RASIO.CO, Batam – Kasus penyeludupan rokok illegal merk HD Clasik dan EVO diduga melalui pelabuhan tikus jembatan 5 Berelang dengan terdakwa Azemi Syah Putra masuk tahap tuntutan di PN Batam. Jumat(11/04).
Sedangkan Reza sebagai penyuplai ditetapkan Baharkam sebagai Daftar Pencarian Orang(DPO). Terdakwa didakwa Pasal 54 Undang-Undang Republik Indonesia Nomor 39 Tahun 2007 Tentang Perubahan Atas Undang-Undang Nomor 11 Tahun 1995 Tentang Cukai.

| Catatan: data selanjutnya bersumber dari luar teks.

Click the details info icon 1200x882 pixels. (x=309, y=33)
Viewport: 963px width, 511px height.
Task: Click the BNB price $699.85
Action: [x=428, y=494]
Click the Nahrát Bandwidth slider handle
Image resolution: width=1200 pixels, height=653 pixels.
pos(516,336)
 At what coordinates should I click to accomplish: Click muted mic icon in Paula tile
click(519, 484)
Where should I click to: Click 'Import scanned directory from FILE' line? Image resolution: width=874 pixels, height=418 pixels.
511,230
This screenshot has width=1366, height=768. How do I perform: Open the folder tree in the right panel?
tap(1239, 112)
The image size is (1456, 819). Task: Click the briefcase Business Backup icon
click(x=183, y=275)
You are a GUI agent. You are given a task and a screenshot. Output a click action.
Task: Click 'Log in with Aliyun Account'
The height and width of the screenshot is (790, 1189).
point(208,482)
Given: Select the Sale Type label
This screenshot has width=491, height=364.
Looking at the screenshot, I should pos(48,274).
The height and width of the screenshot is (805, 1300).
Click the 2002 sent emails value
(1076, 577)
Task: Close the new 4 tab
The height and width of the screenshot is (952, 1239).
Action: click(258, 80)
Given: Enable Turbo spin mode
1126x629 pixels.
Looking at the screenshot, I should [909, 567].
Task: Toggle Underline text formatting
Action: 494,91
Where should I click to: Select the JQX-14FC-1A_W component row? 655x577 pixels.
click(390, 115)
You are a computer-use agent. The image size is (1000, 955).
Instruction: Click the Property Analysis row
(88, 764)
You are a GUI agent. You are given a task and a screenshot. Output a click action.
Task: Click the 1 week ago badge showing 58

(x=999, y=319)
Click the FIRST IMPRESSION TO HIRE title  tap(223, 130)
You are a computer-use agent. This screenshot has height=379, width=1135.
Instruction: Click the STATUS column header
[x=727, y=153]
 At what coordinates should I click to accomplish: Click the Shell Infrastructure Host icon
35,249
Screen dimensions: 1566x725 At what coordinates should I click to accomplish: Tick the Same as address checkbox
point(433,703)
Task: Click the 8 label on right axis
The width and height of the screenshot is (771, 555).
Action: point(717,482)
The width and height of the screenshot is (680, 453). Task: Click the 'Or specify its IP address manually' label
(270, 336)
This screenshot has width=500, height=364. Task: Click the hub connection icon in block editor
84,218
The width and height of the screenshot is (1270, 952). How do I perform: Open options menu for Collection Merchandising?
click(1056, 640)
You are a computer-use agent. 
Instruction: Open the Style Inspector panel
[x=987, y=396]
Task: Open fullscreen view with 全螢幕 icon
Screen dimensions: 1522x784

Dan Atau kedua Pasal 56 Undang-Undang Republik Indonesia Nomor 39 Tahun 2007 Tentang Perubahan Atas Undang-Undang Nomor 11 Tahun 1995 Tentang Cukai.
Terdakwa merupakan tangkapan Baharkam Polri dengan barang bukti 28 karton di darmaga jembatan 5 barelang, Batam mengunakan speedboad Yamaha 2x 40 PK milk Sdr. Jahar. Yang disewa oleh Reza(DPO).
Speeadboad dari darmaga jembatan 5 barelang akan menuju Perairan Durai Kabupaten Karimun.
28 dus rokok tanpa dilekati pita cukai berupa hasil tembakau tersebut dengan rincian 144.000 batang merk “OFO”, 120.000 (seratus dua puluh ribu) batang merk “T3”, 30.000 batang merk “HD CLASSIC”, 30.000 batang merk “HD LIGHT” dengan total 324.000 batang rokok tanpa dilekati pita cukai.
Terdakwa telah dua kali membawa rokok tanpa dilekati pita cukai dimana yang pertama dilakukan pada hari Sabtu tanggal 28 Desember 2024 dimana Terdakwa mengangkut 20 dus rokok tanpa dilekati pita cukai.
Terdakwa dalam mengangkut 28 (dua puluh delapan) dus rokok tanpa dilekati pita cukai tersebut akan diberikan upah oleh Sdr. Reza sebesar Rp 2.000.000,-.
28 dus rokok tanpa dilekati pita cukai berupa hasil tembakau tersebut dengan rincian 144.000 batang merk “OFO”, 120.000 (seratus dua puluh ribu) batang merk “T3”, 30.000 batang merk “HD CLASSIC”, 30.000 batang merk “HD LIGHT” dengan total 324.000 batang rokok tanpa dilekati pita cukai.